Speakers at the event, organized by the group Utah Against Police Brutality, said Thursday's shooting of James Barker, 42, by a Salt Lake City officer did not have to happen and called for an independent investigation into it.

"We believe that if the police take a life, they should not investigate themselves," the group said in a statement. "The shooting of James Barker is yet another case which should be handled by an impartial third-party with no departmental affiliations."

Police, in a statement, said the shooting would be investigated jointly by the department's homicide unit and Salt Lake County District Attorney's Office as well as by the department's internal affairs unit and a civilian review board.

The officer, whose name was not released, was placed on routine administrative leave. He was treated for fractures on his arm and foot at a local hospital.

Someone called police to report a suspicious man knocking on doors in the Avenues neighborhood and offering to shovel snow for money. Police say one officer responded and started talking to Barker, but at some point Barker began hitting the officer with a shovel.

Police on Friday released videotape from a camera worn by the officer, but said the shooting was not captured after the camera was damaged.

The video shows the talk between the two escalated as the officer pressed Barker to identify himself, saying residents thought he was acting suspiciously, The Salt Lake Tribune reported.

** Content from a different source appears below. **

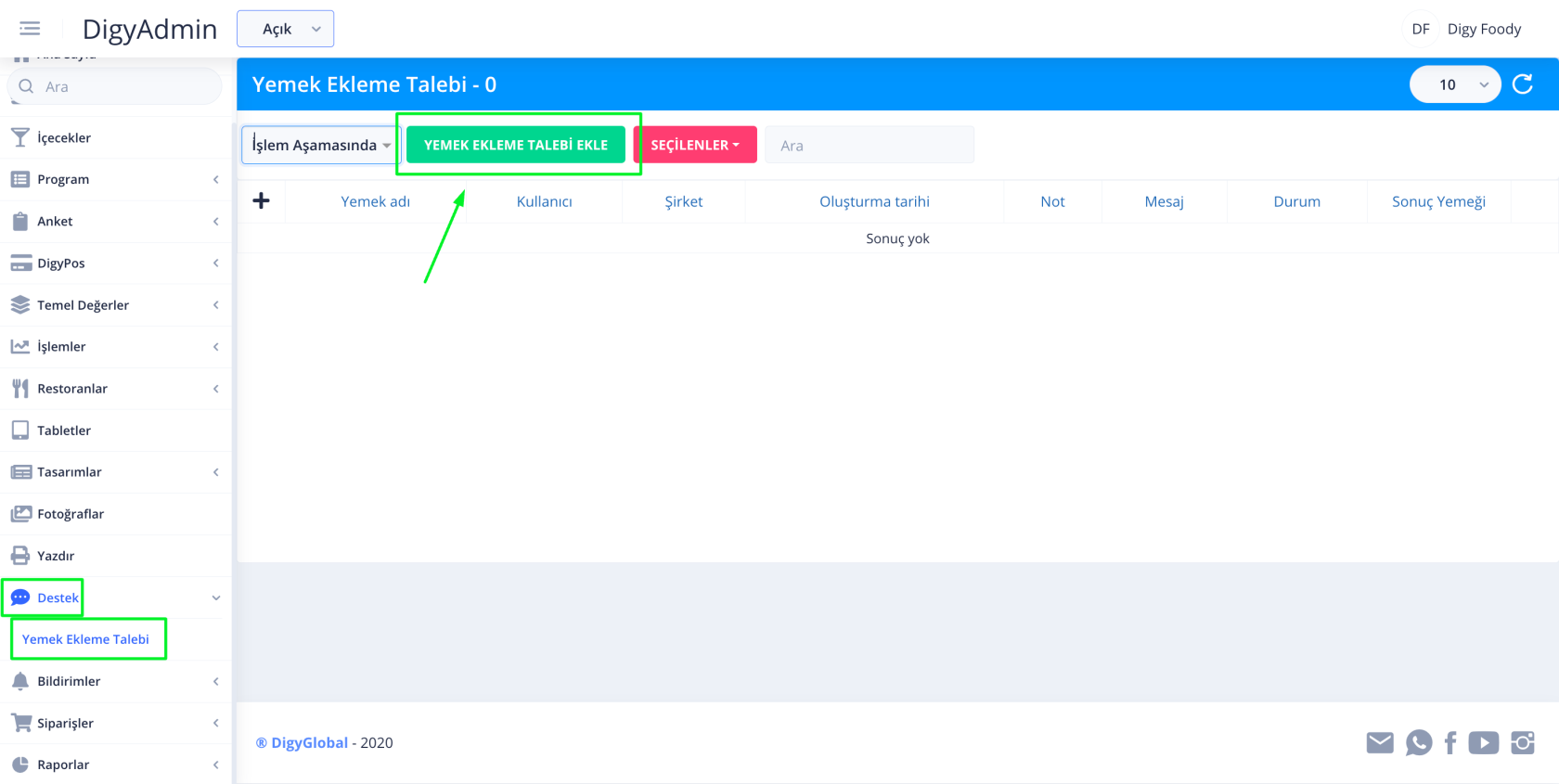Open the Açık status dropdown

[286, 29]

Barker refused and asked the officer to leave him alone because he is "trying to make a living." Barker is accused of swinging at him after the officer called for backup help.

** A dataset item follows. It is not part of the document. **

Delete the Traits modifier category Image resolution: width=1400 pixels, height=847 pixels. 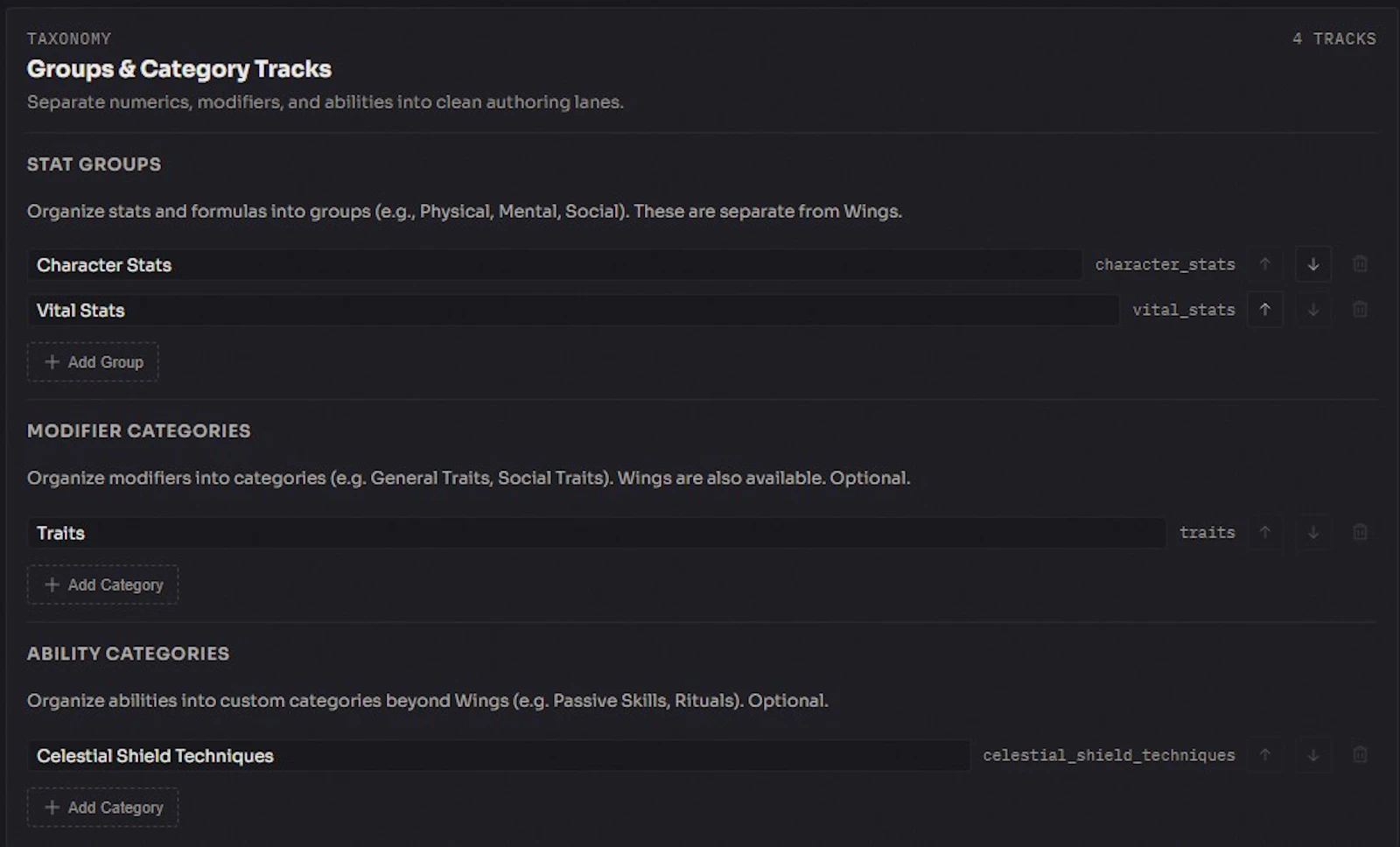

Summer Osburn, a defense lawyer who met Barker 20 years ago while they were students at Brigham Young University, said she's frustrated by the number of cases involving police use of deadly force and was shocked by her friend's death.

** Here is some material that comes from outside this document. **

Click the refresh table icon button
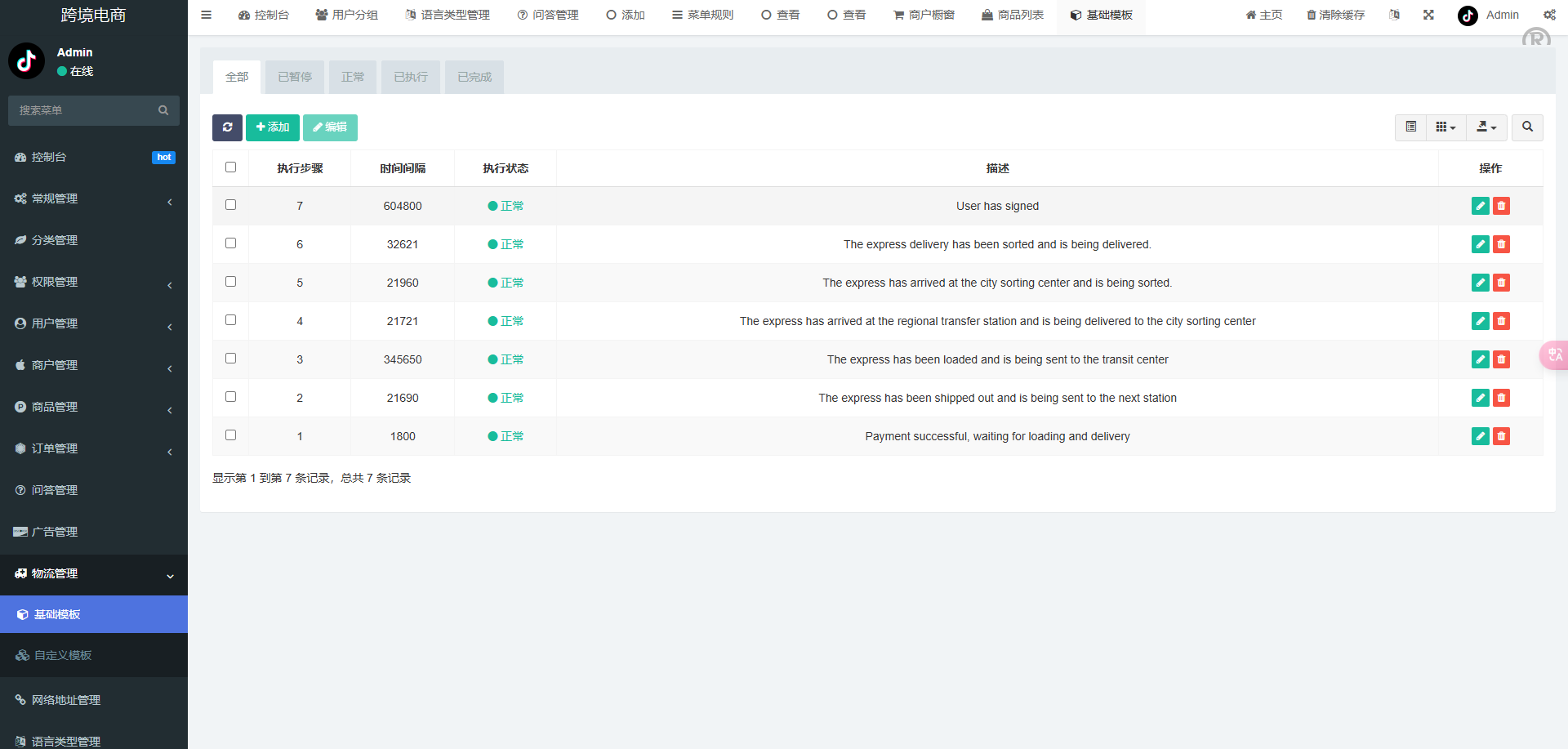(x=227, y=127)
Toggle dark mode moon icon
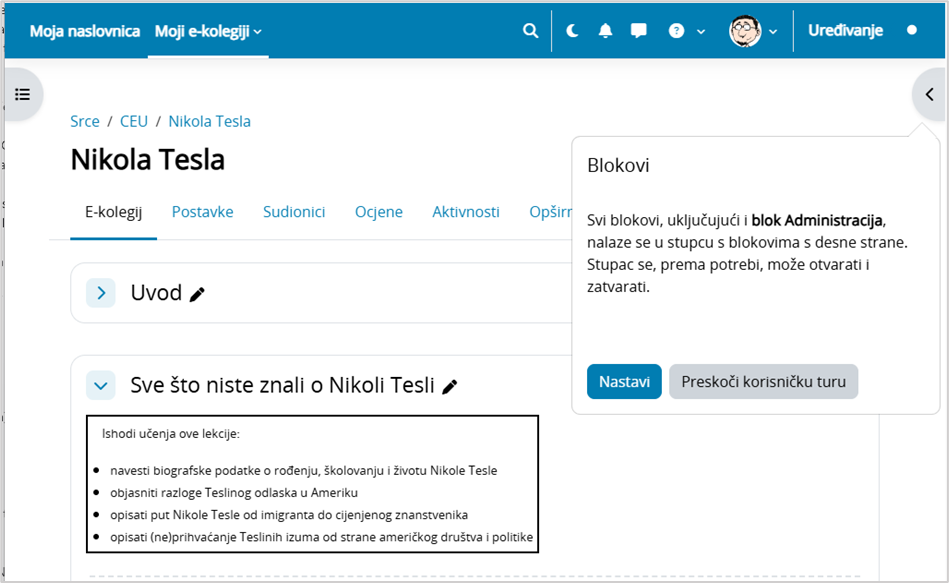The height and width of the screenshot is (583, 949). (572, 31)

"This is basically an execution," she told KUTV. "Full of life, full of love, that was James."

Ron Lee, a friend and neighbor of Barker, described him as a "kind" and "normal guy" who showed "absolutely no aggressiveness" during the years he had known him. He said he was surprised someone called police because he never knew Barker to be suspicious.

"I just can't understand how a man would be shot," he told the Deseret News.

But Ian Adams, a West Jordan police officer and spokesman for the Utah Fraternal Order of Police, said the video demonstrates a clear example of an officer doing his job.

"Officers have a job to do, and frankly the amount of victim-blaming on the officer is ridiculous and doesn't leave much air in the room for a rational discussion," he said. "That officer did nothing to provoke such an aggravated assault."